Work to be completed:
Print the items verbatim, from the first line of the items through the line containing "Image resolution: width=780", with both ends included.

§

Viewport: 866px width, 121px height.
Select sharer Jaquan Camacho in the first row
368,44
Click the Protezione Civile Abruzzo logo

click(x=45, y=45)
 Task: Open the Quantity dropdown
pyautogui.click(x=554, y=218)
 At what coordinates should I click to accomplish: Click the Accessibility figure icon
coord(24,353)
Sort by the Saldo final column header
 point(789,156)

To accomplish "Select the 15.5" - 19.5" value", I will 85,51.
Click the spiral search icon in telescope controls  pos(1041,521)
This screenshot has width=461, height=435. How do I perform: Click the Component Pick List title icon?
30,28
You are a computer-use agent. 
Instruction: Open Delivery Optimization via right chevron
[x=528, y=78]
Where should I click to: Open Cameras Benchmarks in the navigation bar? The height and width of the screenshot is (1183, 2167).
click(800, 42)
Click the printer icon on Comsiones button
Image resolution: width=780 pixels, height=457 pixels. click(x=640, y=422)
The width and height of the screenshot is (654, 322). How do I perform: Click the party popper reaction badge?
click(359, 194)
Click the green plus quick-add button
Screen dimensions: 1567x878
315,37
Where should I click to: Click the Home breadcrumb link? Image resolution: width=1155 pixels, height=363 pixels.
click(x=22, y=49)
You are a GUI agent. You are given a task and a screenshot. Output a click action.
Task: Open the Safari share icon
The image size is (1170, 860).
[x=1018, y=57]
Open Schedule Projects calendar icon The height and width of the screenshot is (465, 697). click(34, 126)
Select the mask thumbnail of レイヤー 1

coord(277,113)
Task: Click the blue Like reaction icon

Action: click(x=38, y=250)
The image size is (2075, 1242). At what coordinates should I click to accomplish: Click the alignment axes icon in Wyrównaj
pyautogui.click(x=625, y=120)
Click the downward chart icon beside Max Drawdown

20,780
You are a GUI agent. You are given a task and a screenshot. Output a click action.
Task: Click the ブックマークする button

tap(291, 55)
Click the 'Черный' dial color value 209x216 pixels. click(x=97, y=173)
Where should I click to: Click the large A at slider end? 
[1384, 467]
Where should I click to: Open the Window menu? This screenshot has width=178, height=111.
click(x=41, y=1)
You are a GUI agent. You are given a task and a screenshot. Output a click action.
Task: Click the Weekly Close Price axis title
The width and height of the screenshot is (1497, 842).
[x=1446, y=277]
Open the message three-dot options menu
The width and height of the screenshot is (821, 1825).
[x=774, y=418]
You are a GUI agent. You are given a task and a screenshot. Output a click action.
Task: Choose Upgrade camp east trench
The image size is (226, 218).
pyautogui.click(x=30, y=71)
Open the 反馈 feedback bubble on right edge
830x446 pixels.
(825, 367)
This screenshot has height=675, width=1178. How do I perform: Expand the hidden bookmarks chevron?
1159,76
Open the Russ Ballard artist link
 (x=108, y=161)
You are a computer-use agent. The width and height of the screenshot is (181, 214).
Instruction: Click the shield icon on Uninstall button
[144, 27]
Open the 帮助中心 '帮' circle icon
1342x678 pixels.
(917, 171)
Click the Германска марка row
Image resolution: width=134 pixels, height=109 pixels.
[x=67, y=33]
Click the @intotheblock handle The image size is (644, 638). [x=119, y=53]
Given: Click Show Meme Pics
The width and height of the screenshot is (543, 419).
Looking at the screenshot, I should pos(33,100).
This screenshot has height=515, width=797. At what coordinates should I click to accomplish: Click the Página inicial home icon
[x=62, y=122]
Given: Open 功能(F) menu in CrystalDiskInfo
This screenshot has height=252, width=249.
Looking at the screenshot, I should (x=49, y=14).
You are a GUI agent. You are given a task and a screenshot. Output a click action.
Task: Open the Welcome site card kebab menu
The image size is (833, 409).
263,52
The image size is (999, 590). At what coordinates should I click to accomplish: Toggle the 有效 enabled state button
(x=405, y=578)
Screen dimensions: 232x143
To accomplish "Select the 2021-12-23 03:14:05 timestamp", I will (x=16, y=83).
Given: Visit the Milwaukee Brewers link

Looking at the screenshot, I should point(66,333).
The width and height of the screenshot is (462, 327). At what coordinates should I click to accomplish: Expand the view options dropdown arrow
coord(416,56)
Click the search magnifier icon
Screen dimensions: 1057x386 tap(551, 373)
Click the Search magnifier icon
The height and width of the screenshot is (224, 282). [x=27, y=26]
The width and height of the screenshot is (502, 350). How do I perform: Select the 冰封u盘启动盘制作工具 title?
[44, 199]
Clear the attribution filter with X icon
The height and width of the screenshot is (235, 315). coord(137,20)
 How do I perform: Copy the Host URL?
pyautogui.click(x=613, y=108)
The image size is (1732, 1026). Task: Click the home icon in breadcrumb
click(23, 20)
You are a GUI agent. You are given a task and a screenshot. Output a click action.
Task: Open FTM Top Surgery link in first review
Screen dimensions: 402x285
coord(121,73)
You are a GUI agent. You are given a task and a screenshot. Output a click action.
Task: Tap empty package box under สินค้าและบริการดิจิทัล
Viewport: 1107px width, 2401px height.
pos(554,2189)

§

Final result:
Viewport: 866px width, 121px height.
Select sharer Jaquan Camacho in the first row
368,44
Click the Protezione Civile Abruzzo logo

click(x=45, y=45)
 Task: Open the Quantity dropdown
pyautogui.click(x=554, y=218)
 At what coordinates should I click to accomplish: Click the Accessibility figure icon
coord(24,353)
Sort by the Saldo final column header
 point(789,156)

To accomplish "Select the 15.5" - 19.5" value", I will 85,51.
Click the spiral search icon in telescope controls  pos(1041,521)
This screenshot has width=461, height=435. How do I perform: Click the Component Pick List title icon?
30,28
You are a computer-use agent. 
Instruction: Open Delivery Optimization via right chevron
[x=528, y=78]
Where should I click to: Open Cameras Benchmarks in the navigation bar? The height and width of the screenshot is (1183, 2167).
click(800, 42)
Click the printer icon on Comsiones button
Image resolution: width=780 pixels, height=457 pixels. click(x=640, y=422)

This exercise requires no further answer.